Desktop Client Architecture¶
Stack¶
| Layer | Technology |
|---|---|
| GUI | PyQt6 + qasync |
| Audio | sounddevice + numpy |
| Screen Capture | mss + Pillow |
| Input Automation | pyautogui |
| Auth | Firebase REST API (httpx) |
| Transport | WebSocket (websockets) |
Plugin System¶
The desktop client uses a plugin-based architecture where each capability is a separate module:
desktop-client/src/
├── main.py # Typer CLI entry point
├── ws_client.py # WebSocket client with auto-reconnect
├── gui.py # PyQt6 main window
├── config.py # Pydantic settings
├── plugin_registry.py # Plugin discovery + registration
├── plugins/
│ ├── file_plugin.py # File read/write/list/info + search
│ ├── command_plugin.py # Shell command execution
│ ├── screen_plugin.py # Screen capture
│ └── input_plugin.py # Mouse/keyboard automation
├── files.py # Sandboxed file access
├── screen.py # Screen capture implementation
├── actions.py # pyautogui wrappers
├── audio.py # PCM16 audio streaming
├── login_dialog.py # Firebase login UI
└── firebase_auth.py # Firebase REST auth
T3 Tool Registration¶
When the desktop client connects, it advertises its capabilities and tool definitions to the backend.
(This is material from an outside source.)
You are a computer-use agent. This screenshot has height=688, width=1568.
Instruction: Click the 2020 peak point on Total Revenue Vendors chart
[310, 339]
The backend registers these as T3 client tools that the agent can invoke via reverse-RPC:
sequenceDiagram
participant DC as Desktop Client
participant BE as Backend
participant AG as Agent
DC->>BE: auth {capabilities, local_tools}
BE->>BE: Register T3 tools
AG->>BE: tool_call: "click(x=100, y=200)"
BE->>DC: tool_invocation: {action: "click", params: {x:100, y:200}}
DC->>DC: pyautogui.click(100, 200)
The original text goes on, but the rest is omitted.